■ Your task: Exactly as given, transcribe each entry that follows.

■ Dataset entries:
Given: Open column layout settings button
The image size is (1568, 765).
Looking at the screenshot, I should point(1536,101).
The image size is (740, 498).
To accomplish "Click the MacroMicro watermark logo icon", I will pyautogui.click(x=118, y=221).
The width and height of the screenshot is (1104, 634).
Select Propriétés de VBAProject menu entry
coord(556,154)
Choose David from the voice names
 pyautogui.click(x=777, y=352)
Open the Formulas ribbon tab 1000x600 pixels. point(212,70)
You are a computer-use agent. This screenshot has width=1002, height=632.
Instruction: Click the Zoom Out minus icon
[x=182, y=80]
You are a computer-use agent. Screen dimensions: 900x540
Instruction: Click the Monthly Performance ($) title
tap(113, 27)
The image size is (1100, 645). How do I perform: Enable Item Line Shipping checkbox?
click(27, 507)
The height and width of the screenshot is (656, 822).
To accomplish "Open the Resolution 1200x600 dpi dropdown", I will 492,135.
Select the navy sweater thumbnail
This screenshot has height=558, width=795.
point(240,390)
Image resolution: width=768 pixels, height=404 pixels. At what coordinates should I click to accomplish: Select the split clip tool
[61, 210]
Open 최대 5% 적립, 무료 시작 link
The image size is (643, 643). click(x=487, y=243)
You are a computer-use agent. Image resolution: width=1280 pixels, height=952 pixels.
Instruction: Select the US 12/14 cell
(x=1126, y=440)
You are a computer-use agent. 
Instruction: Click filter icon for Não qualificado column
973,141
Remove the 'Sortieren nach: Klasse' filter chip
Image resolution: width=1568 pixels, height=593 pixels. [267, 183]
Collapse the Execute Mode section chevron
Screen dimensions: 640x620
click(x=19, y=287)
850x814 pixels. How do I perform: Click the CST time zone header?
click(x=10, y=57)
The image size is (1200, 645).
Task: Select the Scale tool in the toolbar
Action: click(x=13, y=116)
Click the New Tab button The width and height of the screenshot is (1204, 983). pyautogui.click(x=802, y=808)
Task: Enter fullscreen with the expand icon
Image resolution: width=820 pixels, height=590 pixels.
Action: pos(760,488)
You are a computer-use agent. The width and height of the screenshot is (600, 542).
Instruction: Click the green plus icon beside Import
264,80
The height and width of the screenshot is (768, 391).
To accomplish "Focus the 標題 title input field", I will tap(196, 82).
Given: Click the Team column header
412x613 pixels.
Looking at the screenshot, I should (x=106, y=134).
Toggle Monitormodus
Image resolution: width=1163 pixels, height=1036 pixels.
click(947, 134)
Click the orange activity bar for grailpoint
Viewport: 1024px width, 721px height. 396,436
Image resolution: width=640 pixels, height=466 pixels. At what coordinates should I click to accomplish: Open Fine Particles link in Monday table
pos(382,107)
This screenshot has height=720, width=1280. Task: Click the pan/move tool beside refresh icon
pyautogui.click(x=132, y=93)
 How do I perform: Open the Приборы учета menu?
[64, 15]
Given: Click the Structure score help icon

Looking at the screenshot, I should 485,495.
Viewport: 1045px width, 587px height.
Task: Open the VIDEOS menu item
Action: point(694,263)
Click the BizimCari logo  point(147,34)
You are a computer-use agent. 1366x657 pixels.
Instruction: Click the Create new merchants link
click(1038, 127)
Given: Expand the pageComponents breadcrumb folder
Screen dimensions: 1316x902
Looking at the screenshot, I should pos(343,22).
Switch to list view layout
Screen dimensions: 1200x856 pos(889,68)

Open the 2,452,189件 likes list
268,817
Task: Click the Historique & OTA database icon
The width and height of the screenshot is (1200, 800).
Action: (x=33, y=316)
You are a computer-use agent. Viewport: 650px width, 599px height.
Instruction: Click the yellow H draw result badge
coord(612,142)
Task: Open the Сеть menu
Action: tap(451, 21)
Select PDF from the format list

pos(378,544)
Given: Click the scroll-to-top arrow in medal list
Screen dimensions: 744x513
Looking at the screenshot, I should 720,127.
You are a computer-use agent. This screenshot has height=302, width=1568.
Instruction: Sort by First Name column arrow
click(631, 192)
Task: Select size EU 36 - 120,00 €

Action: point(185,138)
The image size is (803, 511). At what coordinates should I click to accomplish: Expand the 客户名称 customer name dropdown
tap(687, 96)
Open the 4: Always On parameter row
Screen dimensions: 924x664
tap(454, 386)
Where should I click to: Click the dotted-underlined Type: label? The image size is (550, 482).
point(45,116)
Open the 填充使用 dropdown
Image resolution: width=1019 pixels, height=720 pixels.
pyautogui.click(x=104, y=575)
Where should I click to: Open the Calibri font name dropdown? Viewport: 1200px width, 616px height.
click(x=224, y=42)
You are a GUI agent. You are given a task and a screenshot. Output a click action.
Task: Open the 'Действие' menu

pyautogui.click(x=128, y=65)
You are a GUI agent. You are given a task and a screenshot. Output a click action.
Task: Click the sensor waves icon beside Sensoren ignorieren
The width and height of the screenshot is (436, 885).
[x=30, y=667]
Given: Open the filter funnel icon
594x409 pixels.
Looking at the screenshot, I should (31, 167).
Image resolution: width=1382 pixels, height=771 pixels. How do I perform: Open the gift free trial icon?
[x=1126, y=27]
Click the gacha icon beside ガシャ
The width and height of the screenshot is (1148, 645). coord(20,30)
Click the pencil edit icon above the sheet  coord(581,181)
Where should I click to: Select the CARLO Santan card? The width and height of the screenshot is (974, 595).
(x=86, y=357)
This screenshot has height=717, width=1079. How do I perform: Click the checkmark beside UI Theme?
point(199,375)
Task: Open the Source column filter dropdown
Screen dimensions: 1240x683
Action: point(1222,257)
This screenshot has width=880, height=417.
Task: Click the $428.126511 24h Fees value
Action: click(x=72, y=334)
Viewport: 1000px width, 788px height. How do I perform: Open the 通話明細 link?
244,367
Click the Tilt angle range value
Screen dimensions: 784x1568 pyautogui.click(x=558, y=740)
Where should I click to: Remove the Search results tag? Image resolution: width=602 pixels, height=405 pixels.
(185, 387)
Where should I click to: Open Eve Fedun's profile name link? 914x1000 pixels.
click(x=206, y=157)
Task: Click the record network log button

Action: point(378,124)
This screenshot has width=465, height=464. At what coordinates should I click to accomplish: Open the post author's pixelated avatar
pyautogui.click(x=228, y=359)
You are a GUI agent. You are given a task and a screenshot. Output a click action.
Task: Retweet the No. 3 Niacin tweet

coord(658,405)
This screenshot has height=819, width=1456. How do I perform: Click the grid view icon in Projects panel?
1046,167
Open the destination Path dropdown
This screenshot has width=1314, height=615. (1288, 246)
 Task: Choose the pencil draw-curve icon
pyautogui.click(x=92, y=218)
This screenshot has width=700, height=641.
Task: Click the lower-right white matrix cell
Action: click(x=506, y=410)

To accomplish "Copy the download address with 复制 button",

■ Task output:
Given: Open column layout settings button
The image size is (1568, 765).
Looking at the screenshot, I should point(1536,101).
The image size is (740, 498).
To accomplish "Click the MacroMicro watermark logo icon", I will pyautogui.click(x=118, y=221).
The width and height of the screenshot is (1104, 634).
Select Propriétés de VBAProject menu entry
coord(556,154)
Choose David from the voice names
 pyautogui.click(x=777, y=352)
Open the Formulas ribbon tab 1000x600 pixels. point(212,70)
You are a computer-use agent. This screenshot has width=1002, height=632.
Instruction: Click the Zoom Out minus icon
[x=182, y=80]
You are a computer-use agent. Screen dimensions: 900x540
Instruction: Click the Monthly Performance ($) title
tap(113, 27)
The image size is (1100, 645). How do I perform: Enable Item Line Shipping checkbox?
click(27, 507)
The height and width of the screenshot is (656, 822).
To accomplish "Open the Resolution 1200x600 dpi dropdown", I will 492,135.
Select the navy sweater thumbnail
This screenshot has height=558, width=795.
point(240,390)
Image resolution: width=768 pixels, height=404 pixels. At what coordinates should I click to accomplish: Select the split clip tool
[61, 210]
Open 최대 5% 적립, 무료 시작 link
The image size is (643, 643). click(x=487, y=243)
You are a computer-use agent. Image resolution: width=1280 pixels, height=952 pixels.
Instruction: Select the US 12/14 cell
(x=1126, y=440)
You are a computer-use agent. 
Instruction: Click filter icon for Não qualificado column
973,141
Remove the 'Sortieren nach: Klasse' filter chip
Image resolution: width=1568 pixels, height=593 pixels. [267, 183]
Collapse the Execute Mode section chevron
Screen dimensions: 640x620
click(x=19, y=287)
850x814 pixels. How do I perform: Click the CST time zone header?
click(x=10, y=57)
The image size is (1200, 645).
Task: Select the Scale tool in the toolbar
Action: click(x=13, y=116)
Click the New Tab button The width and height of the screenshot is (1204, 983). pyautogui.click(x=802, y=808)
Task: Enter fullscreen with the expand icon
Image resolution: width=820 pixels, height=590 pixels.
Action: pos(760,488)
You are a computer-use agent. The width and height of the screenshot is (600, 542).
Instruction: Click the green plus icon beside Import
264,80
The height and width of the screenshot is (768, 391).
To accomplish "Focus the 標題 title input field", I will tap(196, 82).
Given: Click the Team column header
412x613 pixels.
Looking at the screenshot, I should (x=106, y=134).
Toggle Monitormodus
Image resolution: width=1163 pixels, height=1036 pixels.
click(947, 134)
Click the orange activity bar for grailpoint
Viewport: 1024px width, 721px height. 396,436
Image resolution: width=640 pixels, height=466 pixels. At what coordinates should I click to accomplish: Open Fine Particles link in Monday table
pos(382,107)
This screenshot has height=720, width=1280. Task: Click the pan/move tool beside refresh icon
pyautogui.click(x=132, y=93)
 How do I perform: Open the Приборы учета menu?
[64, 15]
Given: Click the Structure score help icon

Looking at the screenshot, I should 485,495.
Viewport: 1045px width, 587px height.
Task: Open the VIDEOS menu item
Action: point(694,263)
Click the BizimCari logo  point(147,34)
You are a computer-use agent. 1366x657 pixels.
Instruction: Click the Create new merchants link
click(1038, 127)
Given: Expand the pageComponents breadcrumb folder
Screen dimensions: 1316x902
Looking at the screenshot, I should pos(343,22).
Switch to list view layout
Screen dimensions: 1200x856 pos(889,68)

Open the 2,452,189件 likes list
268,817
Task: Click the Historique & OTA database icon
The width and height of the screenshot is (1200, 800).
Action: (x=33, y=316)
You are a computer-use agent. Viewport: 650px width, 599px height.
Instruction: Click the yellow H draw result badge
coord(612,142)
Task: Open the Сеть menu
Action: tap(451, 21)
Select PDF from the format list

pos(378,544)
Given: Click the scroll-to-top arrow in medal list
Screen dimensions: 744x513
Looking at the screenshot, I should 720,127.
You are a computer-use agent. This screenshot has height=302, width=1568.
Instruction: Sort by First Name column arrow
click(631, 192)
Task: Select size EU 36 - 120,00 €

Action: point(185,138)
The image size is (803, 511). At what coordinates should I click to accomplish: Expand the 客户名称 customer name dropdown
tap(687, 96)
Open the 4: Always On parameter row
Screen dimensions: 924x664
tap(454, 386)
Where should I click to: Click the dotted-underlined Type: label? The image size is (550, 482).
point(45,116)
Open the 填充使用 dropdown
Image resolution: width=1019 pixels, height=720 pixels.
pyautogui.click(x=104, y=575)
Where should I click to: Open the Calibri font name dropdown? Viewport: 1200px width, 616px height.
click(x=224, y=42)
You are a GUI agent. You are given a task and a screenshot. Output a click action.
Task: Open the 'Действие' menu

pyautogui.click(x=128, y=65)
You are a GUI agent. You are given a task and a screenshot. Output a click action.
Task: Click the sensor waves icon beside Sensoren ignorieren
The width and height of the screenshot is (436, 885).
[x=30, y=667]
Given: Open the filter funnel icon
594x409 pixels.
Looking at the screenshot, I should (31, 167).
Image resolution: width=1382 pixels, height=771 pixels. How do I perform: Open the gift free trial icon?
[x=1126, y=27]
Click the gacha icon beside ガシャ
The width and height of the screenshot is (1148, 645). coord(20,30)
Click the pencil edit icon above the sheet  coord(581,181)
Where should I click to: Select the CARLO Santan card? The width and height of the screenshot is (974, 595).
(x=86, y=357)
This screenshot has height=717, width=1079. How do I perform: Click the checkmark beside UI Theme?
point(199,375)
Task: Open the Source column filter dropdown
Screen dimensions: 1240x683
Action: point(1222,257)
This screenshot has width=880, height=417.
Task: Click the $428.126511 24h Fees value
Action: click(x=72, y=334)
Viewport: 1000px width, 788px height. How do I perform: Open the 通話明細 link?
244,367
Click the Tilt angle range value
Screen dimensions: 784x1568 pyautogui.click(x=558, y=740)
Where should I click to: Remove the Search results tag? Image resolution: width=602 pixels, height=405 pixels.
(185, 387)
Where should I click to: Open Eve Fedun's profile name link? 914x1000 pixels.
click(x=206, y=157)
Task: Click the record network log button

Action: point(378,124)
This screenshot has width=465, height=464. At what coordinates should I click to accomplish: Open the post author's pixelated avatar
pyautogui.click(x=228, y=359)
You are a GUI agent. You are given a task and a screenshot. Output a click action.
Task: Retweet the No. 3 Niacin tweet

coord(658,405)
This screenshot has height=819, width=1456. How do I perform: Click the grid view icon in Projects panel?
1046,167
Open the destination Path dropdown
This screenshot has width=1314, height=615. (1288, 246)
 Task: Choose the pencil draw-curve icon
pyautogui.click(x=92, y=218)
This screenshot has width=700, height=641.
Task: Click the lower-right white matrix cell
Action: click(x=506, y=410)

To accomplish "Copy the download address with 复制 button",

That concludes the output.